Building a Boolean Search Engine
implement the methods AND, OR, NOT and perform some queries. We have a small corpus (document collection) of Amazon.com reviews on electronics. After your page is generated, you can check out the new branch:
$ cd krithivasanchandran/BooleanSearchEngine
$ git fetch origin
$ git checkout BooleanSearchEngine
Corpus (document collection): mini_proj/all.txt
This contains the raw reviews. Each line is a review/document in our context. There are total 1248 documents. Documents in theposting list should be indexed from 1 (and not 0) where the first document refers to the first line in mini_proj/all.txt. The corpus is also available in document matrix format: mini_proj/docs.txt with associated vocabulary mapping mini_proj/vocab_map.txt generated using a helper method DatasetFormatter.
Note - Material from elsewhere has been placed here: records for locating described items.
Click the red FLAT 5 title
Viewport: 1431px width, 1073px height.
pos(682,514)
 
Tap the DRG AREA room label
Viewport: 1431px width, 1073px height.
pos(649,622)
Pre-processing: DatasetFormatter.java
This class provides preprocessing (parsing, generating the vocabulary map, filtering stopwords based on counts, etc.) already implemented to get you started. You are required to work on the formatted data produced by this class. Your best bet is to use it directly within the constructor of BooleanRetrieval.java class as follows:
public BooleanRetrieval() throws Exception{
// Initialize variables and Format the data using a pre-processing class and
set up variables
invIndex = new HashMap<String, Set<Integer>>();
DatasetFormatter formater = new DatasetFormatter();
formater.textCorpusFormatter("./all.txt");
docs = formater.getDocs();
vocab = formater.getVocab();
void createPostingList()
You are required to build the inverted index in the method void createPostingList() for this preprocessed corpus. Note that you are required to work with the pre-processed data, i.e., output of DatasetFormatter.textCorpusFormatter()defined in Section 2 OR the document matrix/vocabulary defined by the files mini_proj/docs.txt and mini_proj/vocab_map.txt (which are the same). Do NOT work with the raw corpus mini_proj/all.txt and re-parse!
void createPostingList() {
//Initialze the inverted index with a SortedSet (so that the later additions become
easy!)
for(String s:vocab){
invIndex.put(s, new TreeSet<Integer>());
}
//for each doc
for(int i=0; i<docs.length; i++){
//for each word of that doc
for(int j=0; j<docs[i].length; j++){
//Get the actual word in position j of doc i
String w = map.get(docs[i][j]);
//Now simply update the posting list of this word w in the invIndex
by adding the document i
Set intersection(Set a, Set b)
This method accepts two posting lists using the Set collections and returns the intersection of them. You are required to implement it using the algorithm for intersection discussed in class.
Set<Integer> intersection(Set<Integer> a, Set<Integer> b){
/*
First convert the posting lists from sorted set to something we
can iterate easily using an index. I choose to use ArrayList<Integer>.
Once can also use other enumerable.
*/
ArrayList<Integer> PostingList_a = new ArrayList<Integer>(a);
ArrayList<Integer> PostingList_b = new ArrayList<Integer>(b);
TreeSet result = new TreeSet();
//Set indices to iterate two lists. I use i, j
int i = 0;
int j = 0;
while(i!=PostingList_a.size() && j!=PostingList_b.size()){
…
Then we can use the result of intersection to perform a AND query as follows:
Set <Integer> evaluateANDQuery(String a, String b){
return intersection(invIndex.get(a), invIndex.get(b));
}
Evaluating/checking posting lists in the inverted index
Let us get a feel of the corpus by exploring some examples. Assuming you have implemented the inverted index correctly. Numbering document indices starting at 1 (in our corpus), the posting lists for the following words should be as follows:
freeze -> [129, 313, 442, 493, 912] (i.e., the term “freeze” is present in documents
129, 313, etc.)
ctrl -> [23, 47, 138, 232, 498, 882, 993, 1106, 1124, 1218]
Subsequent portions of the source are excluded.